Accordingly, the Court GRANTS the Google Defendants' motion to dismiss the CFAA Claim. Because the Court cannot say it would be an act of futility, it grants Plaintiffs leave to amend this claim.

E. The Court Dismisses the UCL Claim, With Leave to Amend.

In their second claim for relief, Plaintiffs assert that the Google Defendants violated the UCL. Under the UCL, "there are three varieties of unfair competition: practices which are unlawful, unfair or fraudulent." Daugherty v. American Honda Motor Co., 144 Cal. App. 4th 824, 837 (2006); see also Albillo v. Intermodal Container Services, Inc., 114 Cal. App. 4th 190, 206 (2003) (to state a UCL claim, a "plaintiff must establish that the practice is either unlawful (i.e., is forbidden by law), unfair (i.e., harm to victim outweighs any benefit) or fraudulent (i.e., is likely to deceive members of the public)"). In addition, the UCL "requires that a plaintiff have 'lost money or property' to have standing to sue. The plain import of this is that a plaintiff now must demonstrate some form of economic injury." Kwikset, 51 Cal. 4th at 323; see also Cal. Bus. & Prof. Code § 17204.

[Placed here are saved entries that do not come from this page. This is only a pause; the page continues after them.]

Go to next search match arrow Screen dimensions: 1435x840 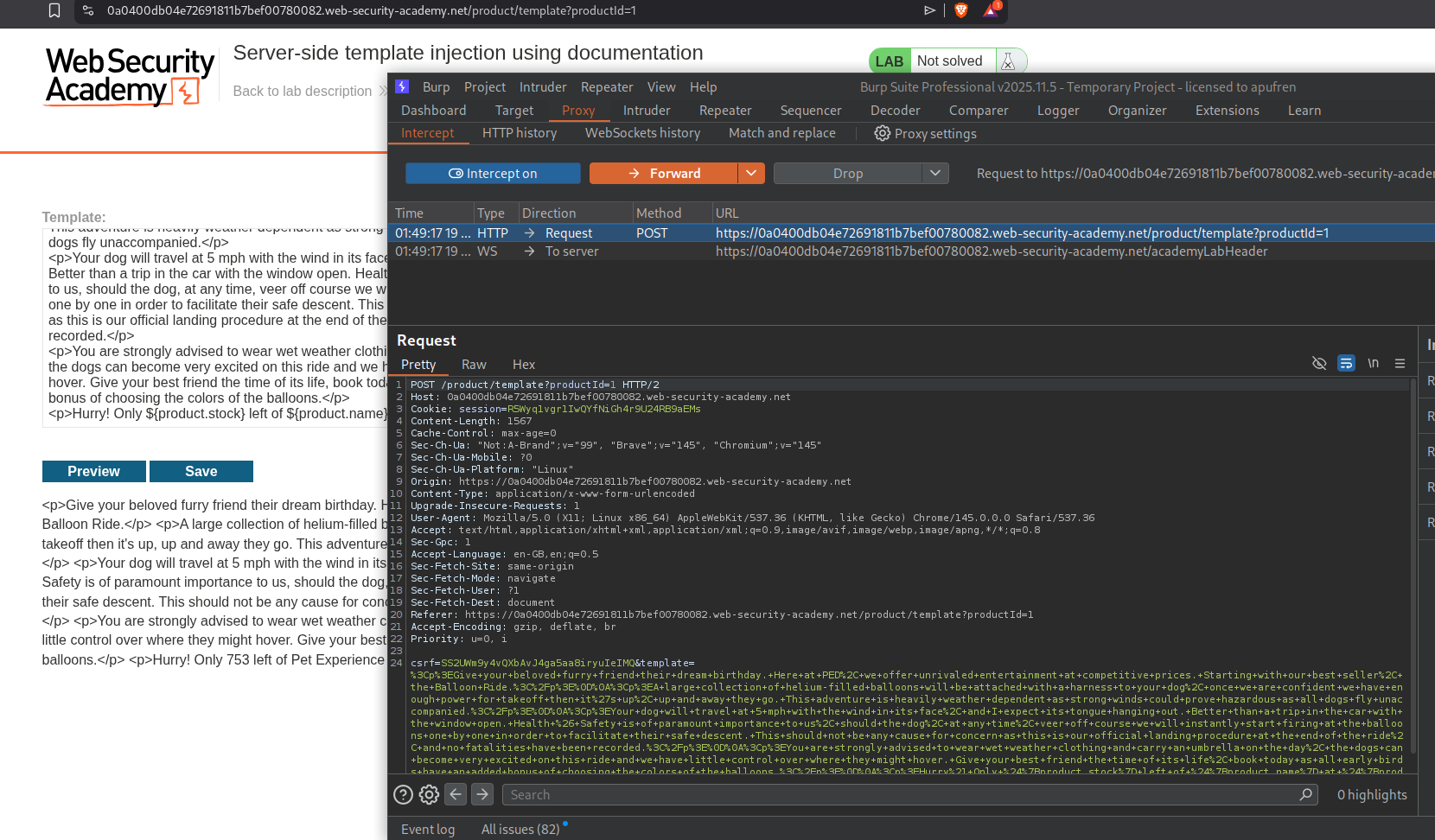[x=482, y=794]
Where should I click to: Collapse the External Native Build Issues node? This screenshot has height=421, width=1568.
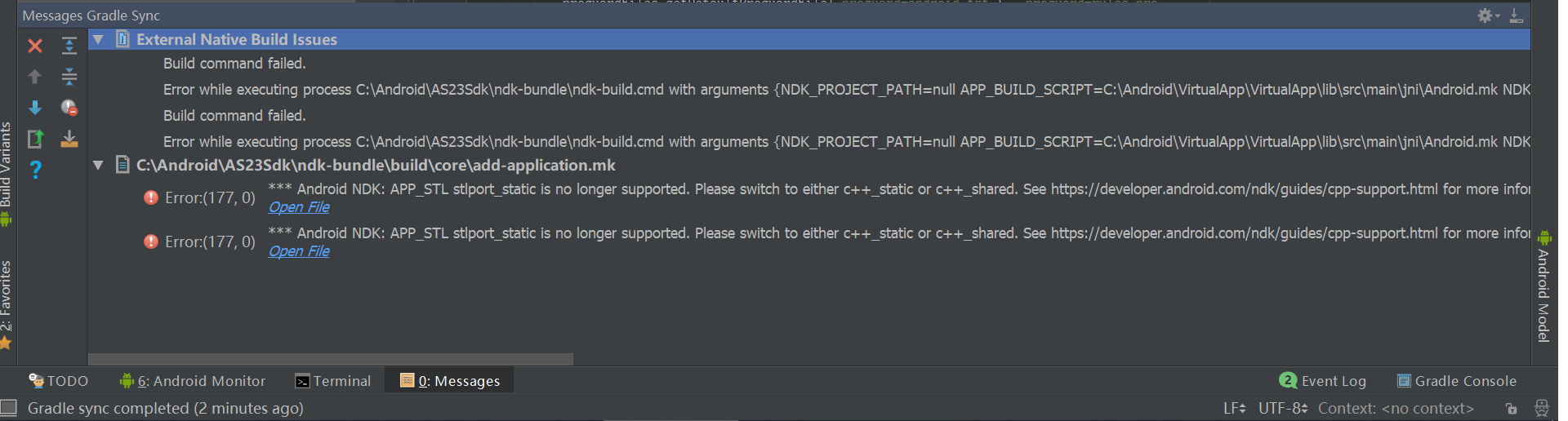tap(98, 39)
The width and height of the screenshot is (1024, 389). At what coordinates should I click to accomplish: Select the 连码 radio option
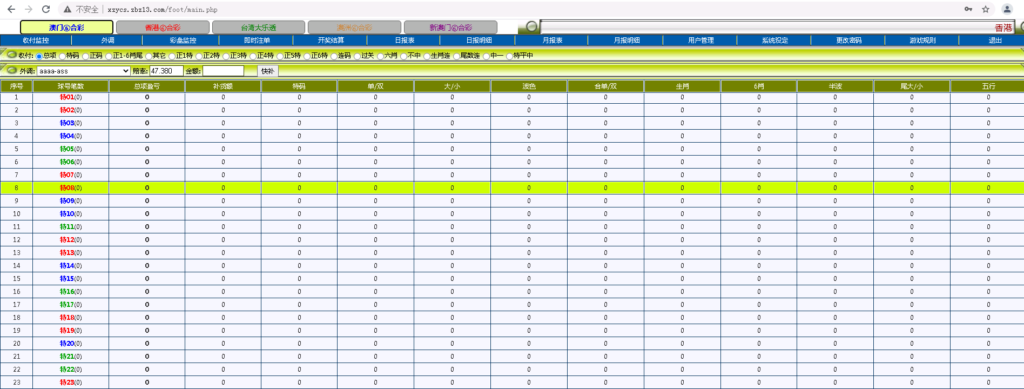[x=333, y=56]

1. Standing Under the UCL.

In Kwikset, the California Supreme Court noted that there are many ways a plaintiff may establish economic injury to show standing under the UCL, including "surrender[ing] in a transaction more, or acquir[ing] in a transaction less, than he or she otherwise would have." Id. Plaintiffs allege that their PII constitutes "personal property," which has been diminished in value. For the same reasons the Court finds that Plaintiffs fail to allege facts to show injury-in-fact for purposes of Article III standing based on these allegations, the Court finds Plaintiffs have not alleged facts that are sufficient to show they lost money or property as a result of the Google Defendants' conduct. See Claridge, 785 F. Supp. 2d at 863 (concluding plaintiff failed to allege statutory standing based on theory that PII constituted currency, where plaintiff failed to show his PII did not cease to belong to him or pass beyond his control).

Plaintiffs also allege that they overpaid for their Android mobile devices and allege that the batteries in their phone discharged more quickly. For the reasons discussed above, the Court finds that Plaintiffs have not alleged facts sufficient to show they lost money or property based on the theory that they overpaid for their Android mobile devices, and finds that with respect to battery life, they have only established standing as to Google.

2. Plaintiffs Fail to State a Claim Under the Unlawful Prong.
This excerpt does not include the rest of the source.